Tetap saja, Elio tidak mau jika mereka bergerak dan membuat goyangan tak berarti pada kapsul mereka.
Alde menghela nafas. Ia menatap langit yang semakin lama semakin terlihat sejajar dengan pandangannya, hingga...
"Elio, lihat."
Elio menoleh, ia mengikuti arah pandang Alde. Kedua manik obsidiannya terpaku ketika ia melihat langit senja yang ditunjuk oleh Alde. Sangat memukau, seperti sedang melihat keindahan sebuah lukisan. Bahkan lebih indah lagi.
"Aku benar-benar senang," ucap Alde, tersenyum ke arah Elio. "Terima kasih, Elio karna telah memperbaiki hari ku."
Elio tak menjawab. Ia hanya menatap Alde dalam diam. Entah mengapa, ketika melihat wajah yang terterpa cahaya oranye hangat itu terbesit keinginan untuk menyentuhnya. Mengelus wajah itu dengan lembut, merasakan kehangatannya, dan...
"Terima kasih sudah menikmati wahana ini, tolong berhati-hati ketika kalian turun."

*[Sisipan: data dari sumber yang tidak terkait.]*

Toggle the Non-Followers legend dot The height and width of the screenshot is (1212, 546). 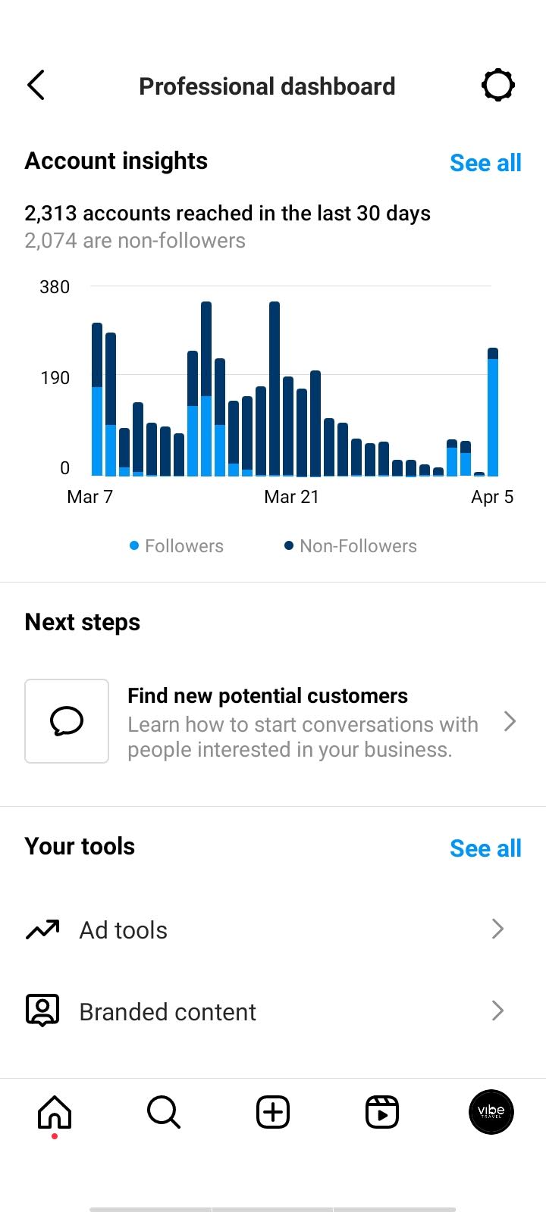289,545
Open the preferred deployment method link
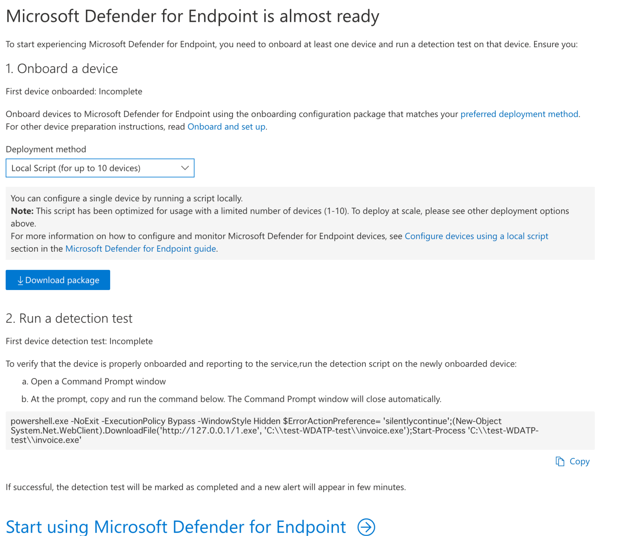This screenshot has width=620, height=536. 519,114
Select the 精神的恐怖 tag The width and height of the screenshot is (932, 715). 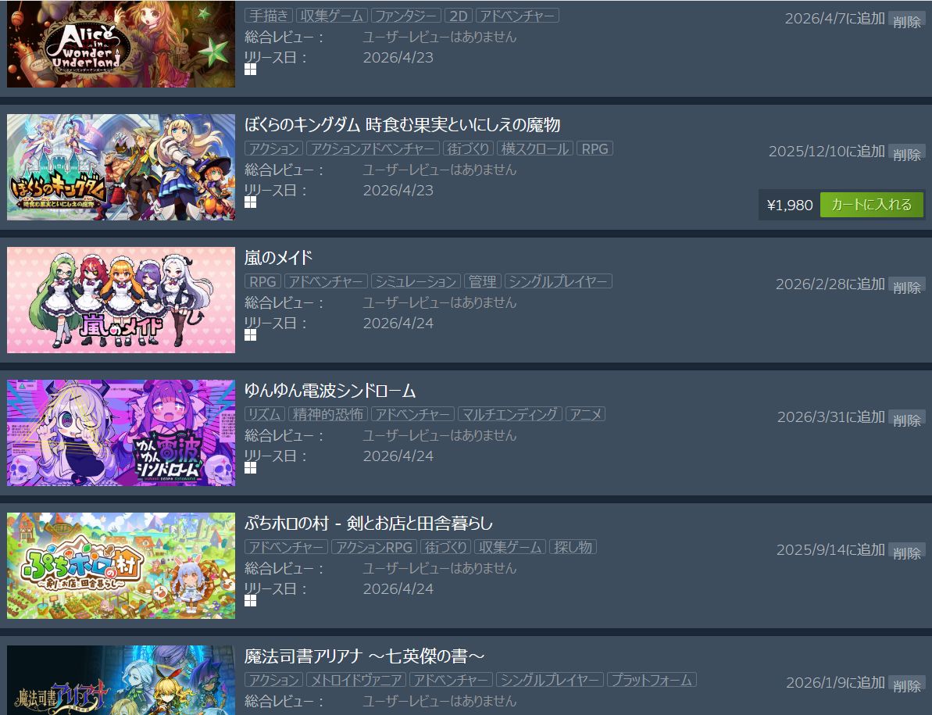pos(328,413)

Suara yang muncul ketika pintu kapsul bianglala terbuka mengejutkan keduanya. Cepat-cepat Alde segera berdiri dan turun dari sana. Ia tidak mau menolehkan lagi kepalanya pada Elio yang saat ini sudah menatap tajam pegawai yang mengganggu waktu mereka. Ia takut, jika Elio akan melihat wajah meronanya dan menyadari... debaran yang saat ini sudah berdetak kencang di dadanya.
Di saat yang bersamaan, sebuah cahaya remang muncul di tangan kanan Alde. Karna terlalu fokus pada perasaannya saat ini, ia tidak menyadari jika saat ini sebuah benang merah sudah muncul mengikat erat pada jari kelingkingnya. Benang merah pembawa takdir hidupnya sudah muncul.